Gem version Build status Code Climate

About

The Ruby on Rails ActiveRecord adapter for CrateDB, using the crate_ruby driver with HTTP connectivity.

Note: The activerecord-crate-adapter currently only works with Rails 4.1.x.

Installation

Add this line to your application's Gemfile:

gem 'activerecord-crate-adapter'

And then execute:

$ bundle

Or install it yourself as:

$ gem install activerecord-crate-adapter

Usage

When using Rails update your database.yml

 development:
   adapter: crate
   host: 127.0.0.1
   port: 4200

CrateDB doesn't come with an autoincrement feature for your model ids. So you need to set it yourself. One way is to use SecureRandom.uuid, if you think there is a better one, please add an issue, so we can discuss.

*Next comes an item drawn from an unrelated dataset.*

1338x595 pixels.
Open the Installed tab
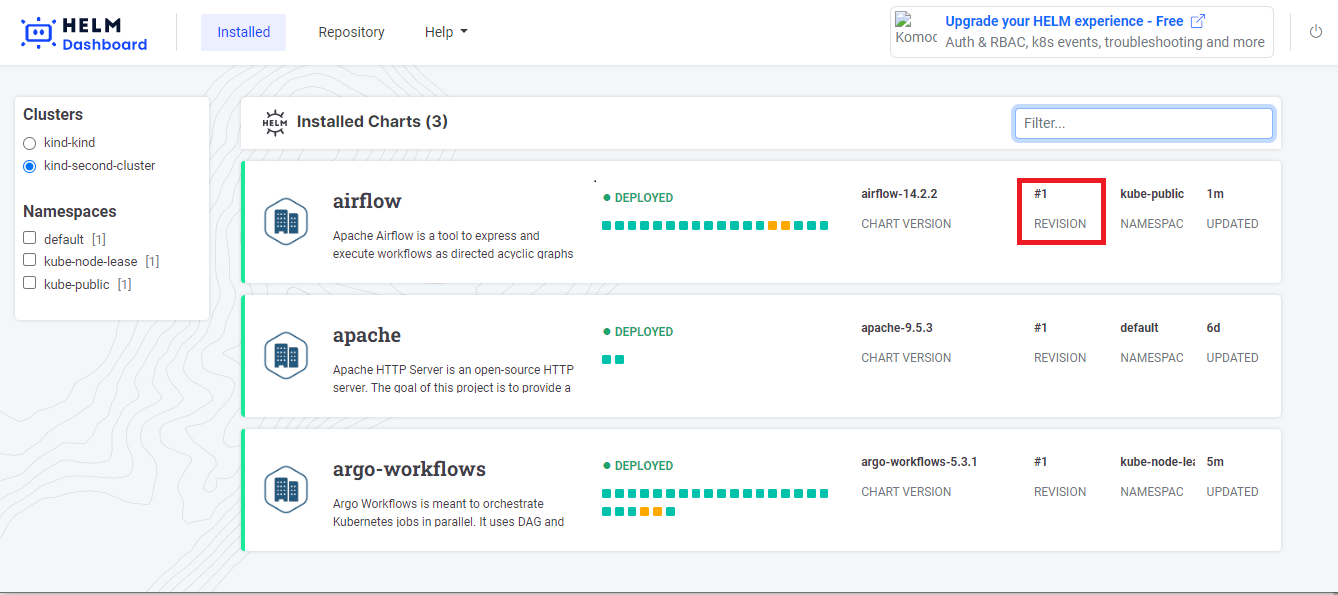(243, 32)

class Post < ActiveRecord::Base

  before_validation :set_id, on: :create

  private

  def set_id
    self.id = SecureRandom.uuid
  end

end

Special data types

Array

You can simply create Array columns by specifying t.array and passing array_type when you create a migration.

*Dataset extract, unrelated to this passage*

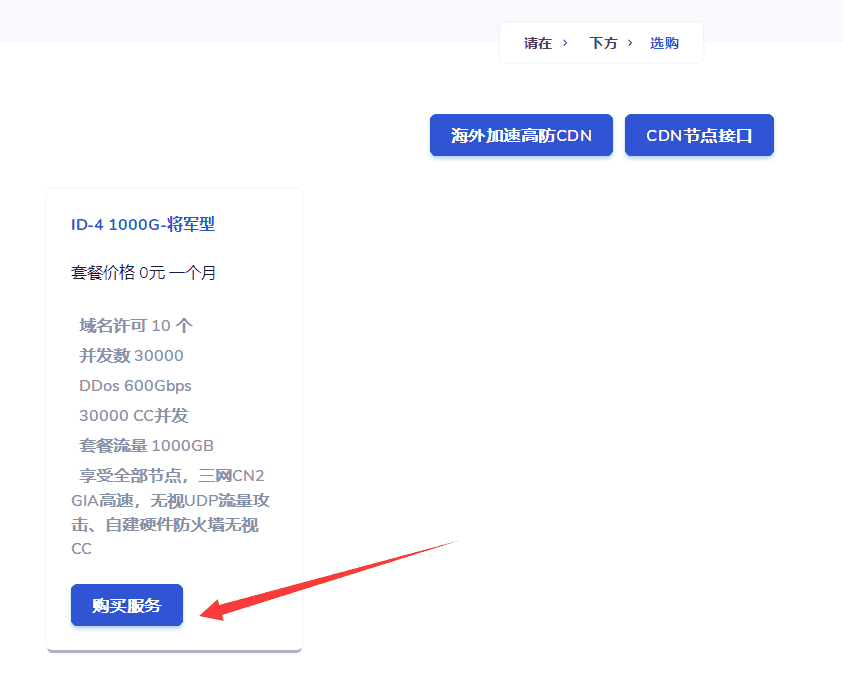843x674 pixels.
Task: Click the chevron before 选购
Action: (x=633, y=43)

t.array :tags, array_type: :string
t.array :votes, array_type: :integer
t.array :bool_arr, array_type: :boolean

When you create an object just pass your Array directly

Post.create!(title: 'Arrays are awesome', tags: %w(hot fresh), votes: [1,2])
post = Post.where("'fresh' = ANY (tags)")

Object

CrateDB allows you to define nested objects. I tried to make it as simply as possible to use and reuse existing AR functionality, I therefore ask you to reuse the existing serialize functionality. AR#serialize allows you to define your own serialization mechanism, and we simply reuse that for serializing an AR object. To get serialize working simply create #dump and #load methods on the class that creates a literal statement that is then used in the SQL. Read up more in this commit about array and object literals.

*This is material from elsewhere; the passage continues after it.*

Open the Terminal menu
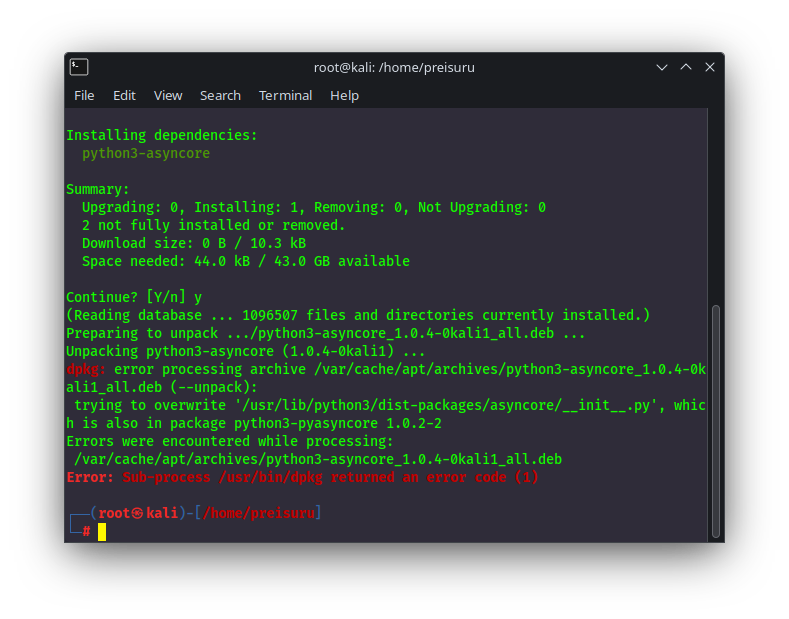 click(x=285, y=95)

I tried to make your guys life easier and created a module that does this automatically for you. Simply make all attributes accessible and assign it in the initializer. So a serialized class should look like this:

require 'active_record/attribute_methods/crate_object'

class Address
  attr_accessor :street, :city, :phones, :zip

  include CrateObject

  def initialize(opts)
    @street = opts[:street]
    @city = opts[:city]
    @phones = opts[:phones]
    @zip = opts[:zip]
  end

end

Check out the CrateObject module if you need to write your own serializer.

Then in your model simply use #serialize to have objects working.

  class User < ActiveRecord::Base
    serialize :address, Address
  end

Note: I do not plan to support nested objects inside objects.

Object Migrations

In the migrations, you can create an object, specify the object behaviour (strict|dynamic|ignored), and its schema.

t.object :address, object_schema_behaviour: :strict,
                   object_schema: {street: :string, city: :string, phones: {array: :string}, zip: :integer}

Migrations

Currently, adding and dropping indices is not support by CrateDB, see issue #733.

# not supported by CrateDB yet
add_index :posts, :comment_count
remove_index :posts, :comment_count

Caveats

CrateDB is eventually consistent, that means if you create a record, and query for it right away, it won't work (except queries for the primary key).

In this context, read more about the REFRESH TABLE statement.

Tests

See DEVELOP.md.

Contributing

If you think something is missing, either create a pull request or log a new issue, so someone else can tackle it. Please refer to CONTRIBUTING.rst for further information.

Maintainers

License

This project is licensed under the Apache License 2.0.